**TASK**. Only some lines are wanted: please transcribe exactly those from the one containing "Add Guns of Icarus Alliance to cart" through the end of the data, pictures excluded.
········
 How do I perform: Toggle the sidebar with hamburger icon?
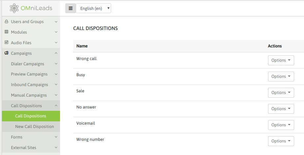71,8
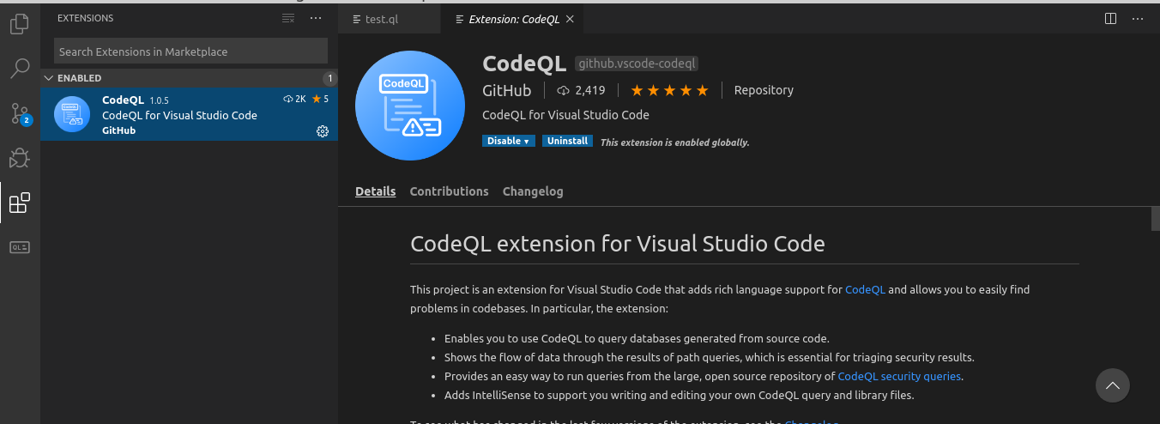This screenshot has width=1160, height=424.
Task: Switch to the Contributions tab
Action: [449, 191]
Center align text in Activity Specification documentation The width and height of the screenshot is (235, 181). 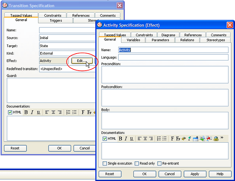(x=145, y=139)
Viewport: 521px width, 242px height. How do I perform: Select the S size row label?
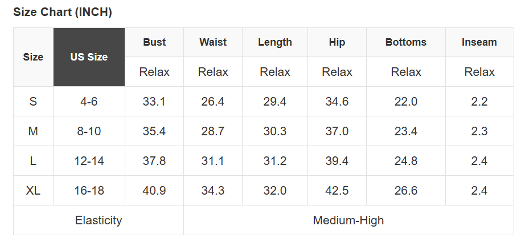(33, 102)
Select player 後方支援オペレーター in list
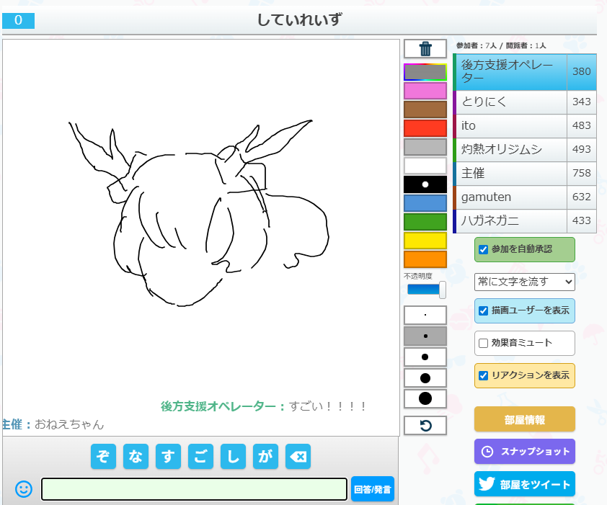 [x=510, y=72]
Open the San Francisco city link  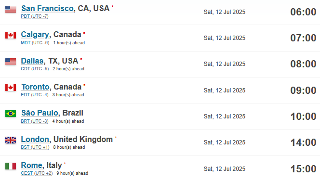coord(47,8)
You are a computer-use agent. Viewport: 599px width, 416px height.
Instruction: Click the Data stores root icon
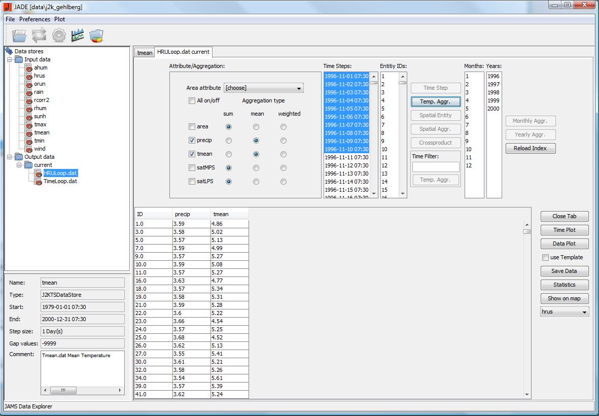click(9, 51)
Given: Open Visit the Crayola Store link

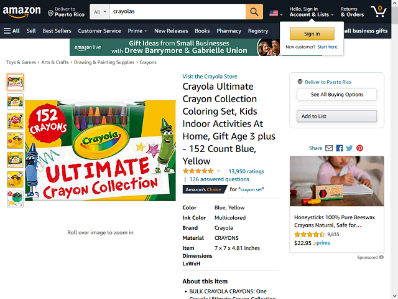Looking at the screenshot, I should 210,77.
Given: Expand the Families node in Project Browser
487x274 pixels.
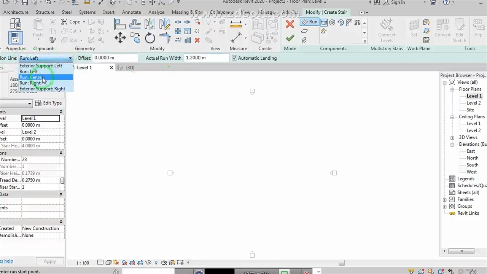Looking at the screenshot, I should 445,200.

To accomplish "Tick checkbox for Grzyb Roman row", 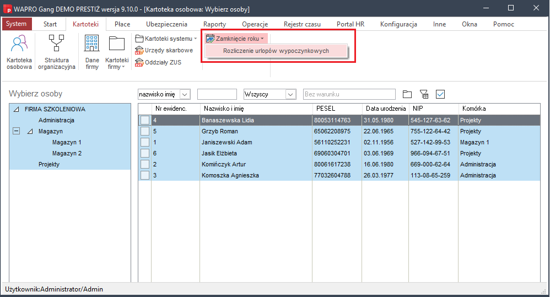I will [x=144, y=131].
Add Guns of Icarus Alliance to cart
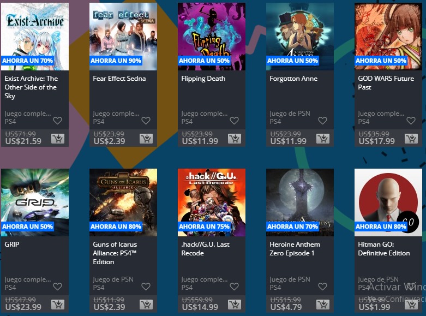 (146, 305)
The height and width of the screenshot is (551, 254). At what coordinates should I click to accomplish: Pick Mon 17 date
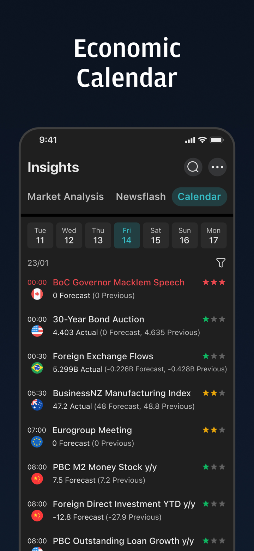213,235
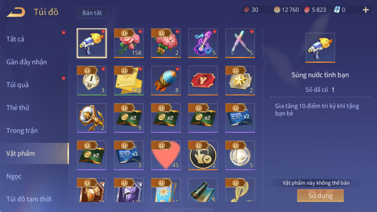This screenshot has width=377, height=212.
Task: Select the neon guitar item
Action: (x=203, y=43)
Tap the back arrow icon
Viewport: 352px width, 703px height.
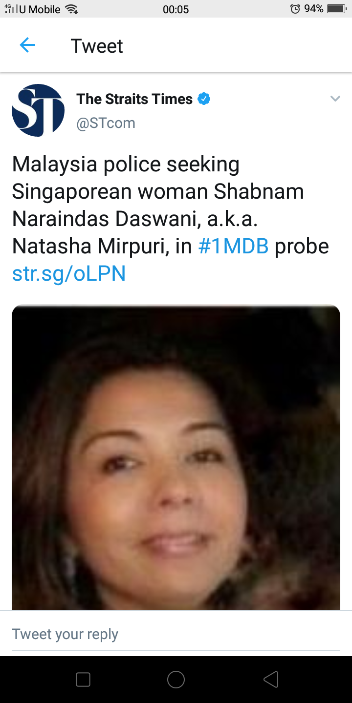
········
**RESPONSE AREA**.
Add Guns of Icarus Alliance to cart
 (146, 305)
The height and width of the screenshot is (551, 254). At what coordinates should I click to accomplish: Pick Mon 17 date
213,235
This screenshot has width=377, height=212.
Task: Select the neon guitar item
Action: (x=203, y=43)
Tap the back arrow icon
Viewport: 352px width, 703px height.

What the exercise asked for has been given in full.